A longitudinal study of older adults has shown that individuals with higher concentrations of amyloid beta proteins in their brains experienced accelerated cognitive decline. This finding suggests that a single positron emission tomography (PET) scan assessing amyloid beta protein levels in the brain could be sufficient to predict the rate of cognitive decline in individuals. The study was published in the journal NeuroImage: Clinical.
Amyloid beta (Aβ) plaques are protein deposits that accumulate in the brains of individuals with Alzheimer’s disease and, to a lesser extent, in several other types of age-related dementias. These plaques consist of densely packed fibers of amyloid beta, a protein normally produced and soluble in the brain. In Alzheimer’s disease and related conditions, this protein misfolds and aggregates into plaques, disrupting cell function and leading to neuron death in affected areas, which ultimately results in cognitive decline.
The precise role of amyloid beta plaques in Alzheimer’s development is still under investigation. Some researchers believe these plaques initiate a series of neurodegenerative events, including inflammation and the formation of neurofibrillary tangles, another pathological marker.
Research also indicates that Alzheimer’s disease has a lengthy preclinical phase, lasting 10 to 20 years, during which there are no evident symptoms of cognitive decline. However, various pathological changes, such as the accumulation of amyloid beta and another protein called tau, gradually occur in the brain. These changes disrupt the structure of brain neurons, and cognitive decline becomes apparent only after these accumulations reach substantial levels.
In their new study, Gengsheng Chen and her colleagues aimed to determine whether a single measurement of amyloid beta protein levels in the brain can more accurately predict cognitive decline compared to tracking changes in this protein over time. They examined the relationship between cognitive ability indicators and amyloid beta protein levels in the brain.
The data for this study were collected from 153 older adults participating in longitudinal memory and aging studies at the Knight Alzheimer Disease Research Center at Washington University in St. Louis. The participants’ average age was 70 years, 57% were female, and 34% carried a genetic variant known to increase Alzheimer’s disease risk (APOE ε4 carriers). The average follow-up period was six years.

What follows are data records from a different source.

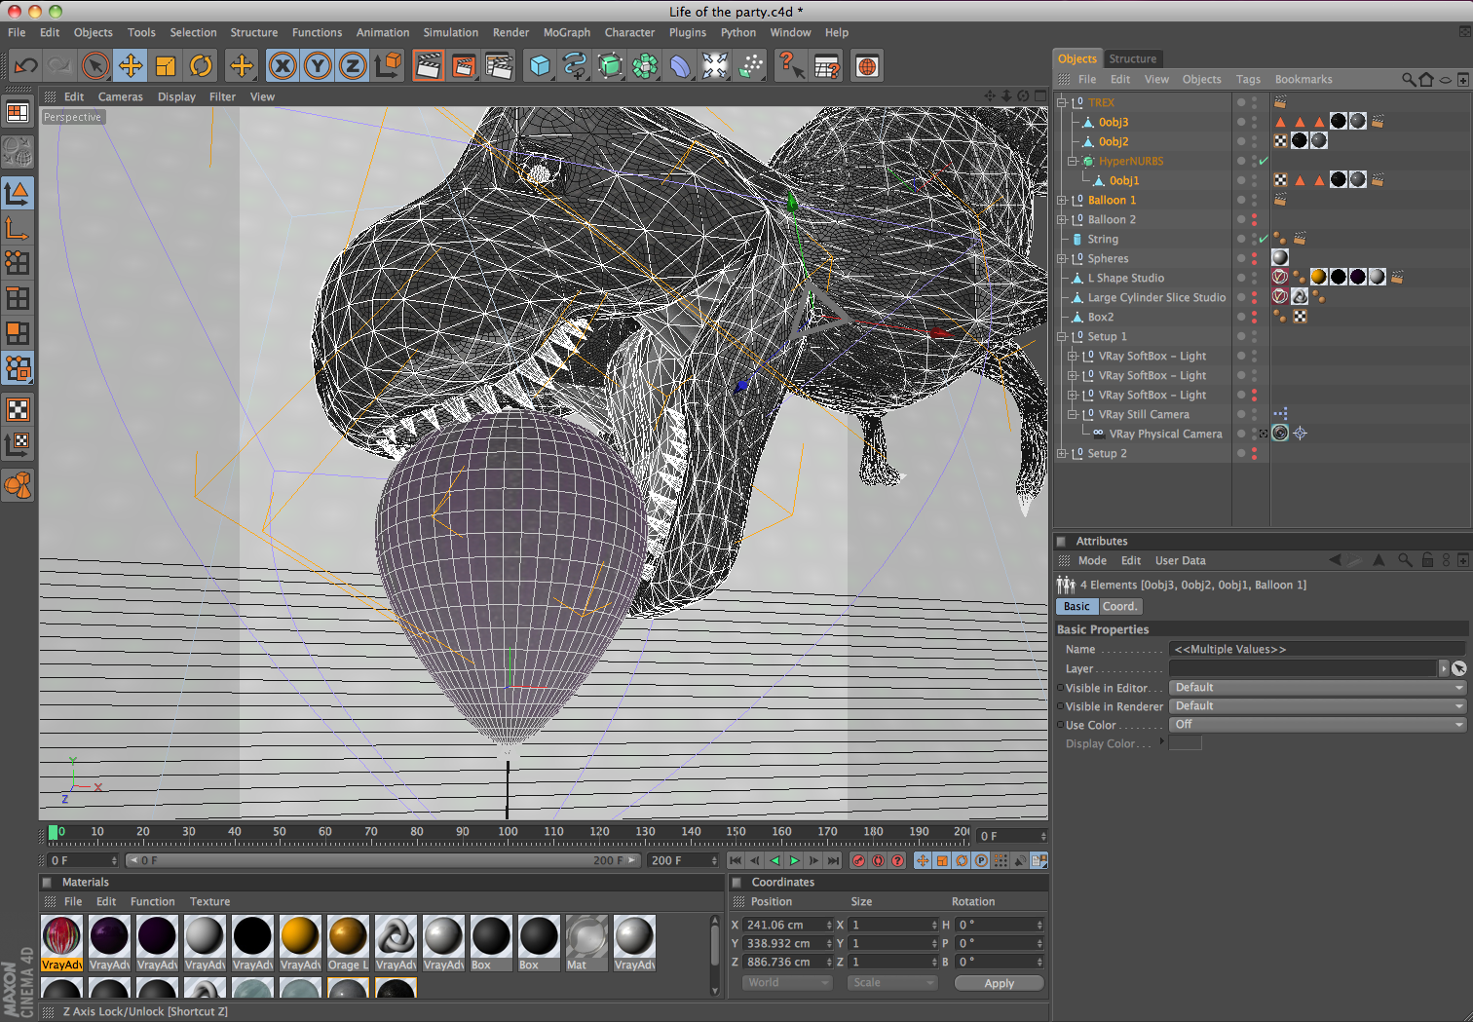The width and height of the screenshot is (1473, 1022).
Task: Expand the Balloon 1 hierarchy
Action: click(x=1062, y=200)
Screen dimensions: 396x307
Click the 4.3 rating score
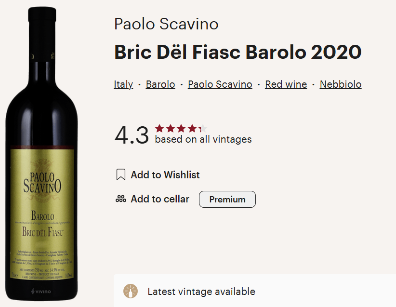(132, 135)
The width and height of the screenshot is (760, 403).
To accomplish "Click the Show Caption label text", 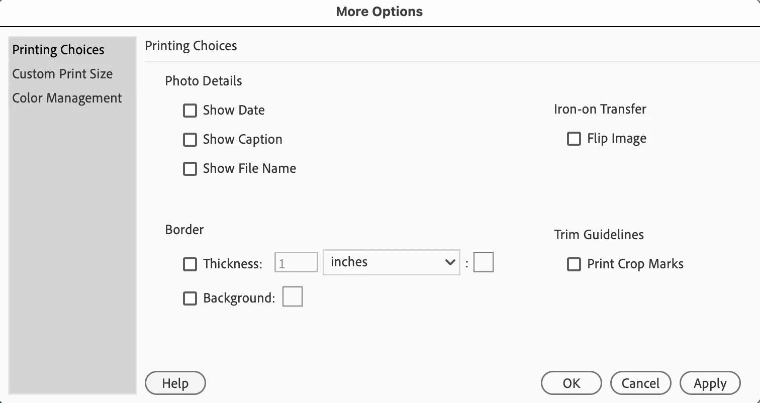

Throughout the study, participants underwent clinical dementia assessments, completed a battery of 10 different neurocognitive tests, and received positron emission tomography scans. Each participant included in the study had at least two assessments and two PET scans over the study period.

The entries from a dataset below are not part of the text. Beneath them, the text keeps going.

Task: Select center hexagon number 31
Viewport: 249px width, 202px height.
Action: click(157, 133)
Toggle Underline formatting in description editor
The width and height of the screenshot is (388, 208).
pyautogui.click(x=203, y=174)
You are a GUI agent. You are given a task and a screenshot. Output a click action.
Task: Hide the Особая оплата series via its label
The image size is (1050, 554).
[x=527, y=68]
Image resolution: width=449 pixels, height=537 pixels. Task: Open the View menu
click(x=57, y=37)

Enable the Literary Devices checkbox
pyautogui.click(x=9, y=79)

Positron emission tomography, or PET, is an imaging technique that uses radioactive substances, known as tracers, to visualize and measure metabolic processes in the body. This provides insights into organ and tissue function. The researchers used a tracer called Pittsburgh Compound B, which binds specifically to amyloid-beta plaques, allowing for the identification and quantification of these plaques in the brain.
The results revealed that individuals with higher amyloid beta protein concentrations in the brain at the study’s start experienced more rapid cognitive decline as the study progressed. However, changes in amyloid beta concentrations measured through multiple PET scans did not correlate with the rate of cognitive decline.
Overall, males, older individuals, and those with less education tended to have lower cognitive abilities at the beginning of the study. The sex of participants did not influence the relationship between amyloid beta concentrations and the rate of cognitive decline. Individuals carrying the APOE ε4 allele, associated with a higher risk of Alzheimer’s disease, exhibited faster cognitive decline.
Further analysis indicated that individuals with very low and very high initial levels of amyloid plaque had slower rates of plaque accumulation, while those with medium concentrations at the start tended to experience faster accumulation rates.
“The current study provides evidence that baseline Aβ [amyloid beta concentration] is more accurate than longitudinal Aβ for predicting cognition decline. Importantly, this study also confirms that covariates, such as the presence of the APOE ε4 allele, have deleterious group level effects on the ability of longitudinal Aβ measures to predict cognitive decline. From a clinical point of view, these results are encouraging as they provide evidence that only one amyloid positive PET scan is necessary in order to make predictions about future cognitive decline in individuals at risk for developing AD [Alzheimer’s disease],” the study authors concluded.
The study sheds light on the links between amyloid beta accumulation and cognitive decline. However, the design of the study does not allow any cause-and-effect conclusions to be drawn from the data. Therefore, it remains unclear whether the accumulation of amyloid beta plaque leads to cognitive decline or there is another factor or group of factors responsible both for cognitive decline and abnormal protein accumulation.
The paper, “Predicting cognitive decline: Which is more useful, baseline amyloid levels or longitudinal change?”, was authored by Gengsheng Chen, Nicole S. McKay, Brian A. Gordon, Jingxia Liu, Nelly Joseph-Mathurin, Suzanne E. Schindler, Jason Hassenstab, Andrew J. Aschenbrenner, Qing Wang, Stephanie A. Schultz, Yi Su, Pamela J LaMontagne, Sarah J. Keefe, Parinaz Massoumzadeh, Carlos Cruchaga, Chengjie Xiong, John C. Morris, and Tammie L.S. Benzinger.